Amperometric immunosensor for direct detection based upon functional lipid vesicles immobilized on nanowell array electrode

An original electrochemical immunosensor has now been developed that is based upon the spontaneous immobilization of biotinylated, functional lipid vesicles (FLVs) on a polymeric resist layer. An electrode was fabricated utilizing a form of electron-beam (e-beam) that has been used to fabricate 200 nm (nanoscale) wells in the resist layer covering of the gold electrode. The stability of adhered FLVs upon the nanowell (NW) electrode was observed by atomic force microscopy (AFM). From these observations, we were able to determine that the assembled FLVs primarily adhered as individual molecules, that is, without the aggregation or fusion noted in earlier designs. Additionally, these immobilized FLVs demonstrated clearly defined redox activity in electrochemical measurements.
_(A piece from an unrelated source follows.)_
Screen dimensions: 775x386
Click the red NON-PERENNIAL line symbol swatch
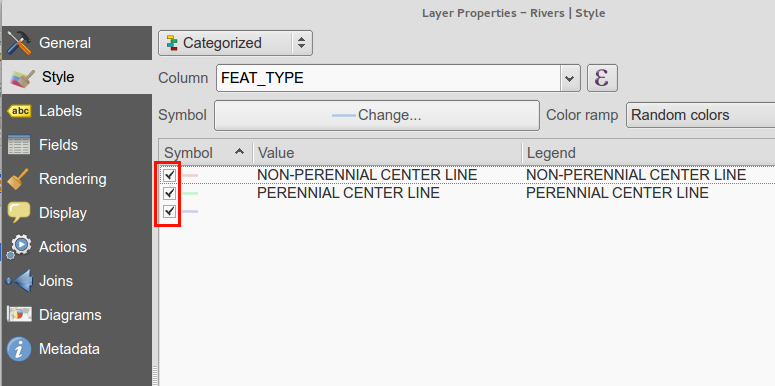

Streptavidin, biotinylated capture antibody, and target proteins were consequently injected in order to set up the immunoassay environment. Electrochemical immunoassay experimentation was performed on the NW array electrode with model proteins, such as human serum albumin (HSA) and carbonic anhydrase from bovine (CAB). We observed a notable current decrease, following the redox path, interrupted by the target HSA, indicating the binding of the capture antibody with the target antigen. On the basis of these results, we propose a new type of immunosensor incorporating this mechanism of spontaneous immobilization of FLVs.